TASK INSTRUCTIONS -
1/ List every kernel command-line option named in the Biostar z87x 3D post below.
2/ Carry the Biostar z87x 3D post below forward past its final sentence.

STUDY TEXT -
---
Biostar z87x 3D on Linux

Posted by Jack on 2013-12-29 at 15:27
Tagged: software , hardware , linux

UPDATE: This has been fixed with a BIOS microcode update..

I've been having trouble with a system that I built a month or two ago. Up until this winter break I'd been using it mostly like a Wintendo, only booting into Windows to play Steam games. Seeing as I'm spending a little more time at home, I decided to finally get comfortable in the Arch install which - to my surprise - began to hard lock every time I turned around.

The Short Version

If you've got a Biostar z87x 3D that crashes in Linux all the time, add the following to your kernel commandline:

nolapic

Please note the l, it's nolapic, not another option, noapic (although they're related).

You can usually add these flags in your grub configuration, either through /etc/default/grub with GRUB\_CMDLINE\_LINUX or, failing that, in the /boot/grub/grub.cfg directly.

For reference, and in case I'm wrong, I also have clocksource=hpet in there because TSC worries me a bit, but I don't think that's relevant to the bug.

The Long Version

The symptoms of this crash were varied. It mostly just hard locked the system, no input, no output, not responsive to SSH/ping. It actually only crashed occasionally, and usually after I finished running a Minecraft server or playing Dwarf Fortress.

First things first, I built a kernel from git and started to use it. My hardware is relatively new (this year's Haswell + z87 chipset) so it's not out of the question that there would be some kernel patches in flight between Arch's 3.12 and 3.13-rc5 in git. No dice though, the problem was just as prevalent on git so I moved on to narrowing down the malfunctioning devices.

I eliminated the USB wireless device that I only suspected because it was throwing warnings all over my dmesg output. It's a WiPi device that I had laying around with the rt2800usb driver that was complaining about transmission timeouts. Surprisingly, with the nolapic fix, this driver has shut up so it was likely a symptom of the same problem.

Then I eliminated the video card by running in a nouveau console without ever starting X. I would have reverted to the board's internal Intel device but running from the hardware console and provoking the crash actually let me get a glimpse of the kernel debug output and running MOC seemed to agitate it enough that I could reproduce in about half an hour. With the messages the kernel was dumping to the hardware console I was able to find the pattern in the crashes.
---
SOURCE DATA -
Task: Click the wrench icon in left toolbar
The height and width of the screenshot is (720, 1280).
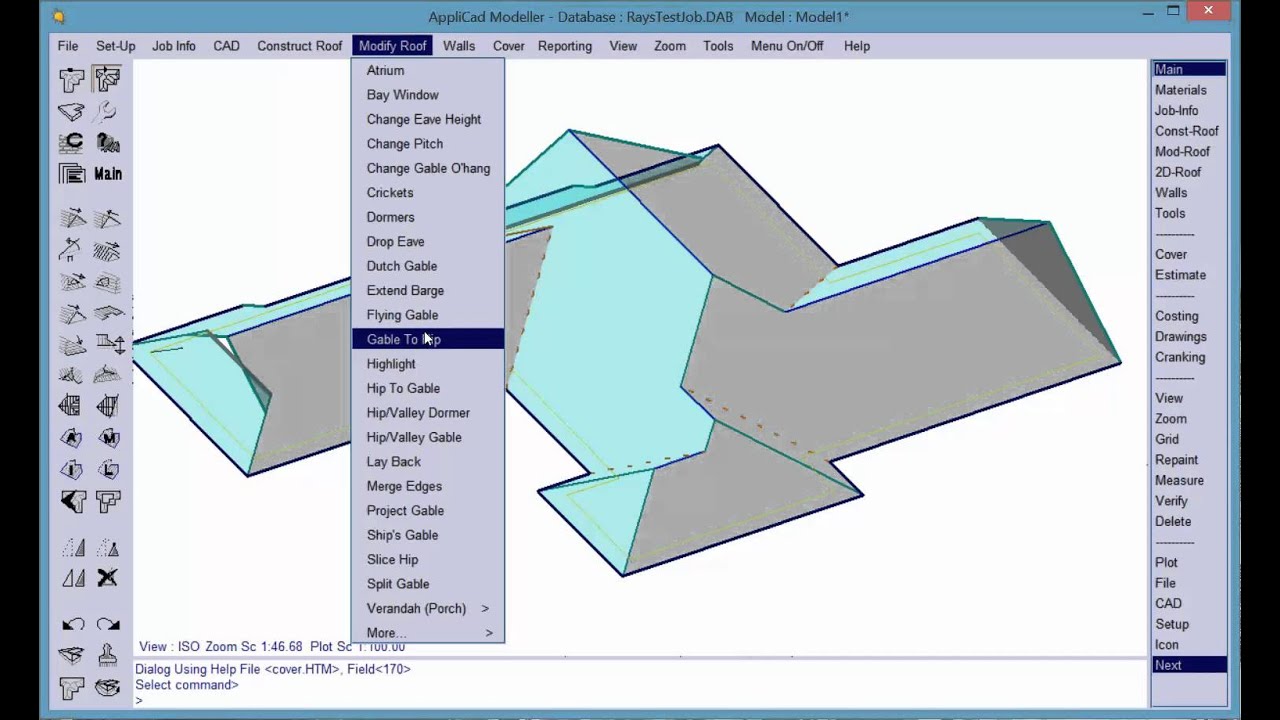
---
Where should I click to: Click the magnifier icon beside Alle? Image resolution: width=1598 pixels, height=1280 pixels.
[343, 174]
---
TASK RESULTS -
1/
nolapic
noapic
clocksource=hpet

2/
They were all in an interrupt context, which is serious bad news for the kernel. They were all in different interrupt contexts as well, meaning that - unless there's multiple, board wide failures - then something with interrupts is wrong. So, clearly, I began to tweak knobs with the APIC (the Advanced Programmable Interrupt Controller). noapic, noapictimer, and nolapic\_timer were all insufficient to fix it, but nolapic did the trick.

Why Did This Work?

This is definitely a question going forward and one that I'll give more attention in the future when I'm not on winter break. However, my first theory is that there's a problem with the Intel idle driver expecting the LAPIC timer to be reliable when it actually isn't so when the core is idle, and the processor has been put into a low(er) power state, the lapic wakeup either comes late or doesn't come at all. This would explain why the scheduler craps itself (I don't think it responds well to starvation or bad timing) in an interrupt context, as well as why I could use the system for literally hours with no problem and then it would fail shortly after I was done.

I also think this is true because Googling some LAPIC quirks I discovered a handful of Intel Atom chips that have to be similarly gimped in the intel\_idle driver because of unreliable LAPICs. The associated bugs were about random hangs.

What this theory doesn't explain is why running MOC would agitate it, although the sound drivers likely make use of precision timing as well and it seems likely that MOC wouldn't have to keep the process too busy just to keep the audio buffer full.

Anyway, there might be a quirk patch in here if I can get around to pinning it down.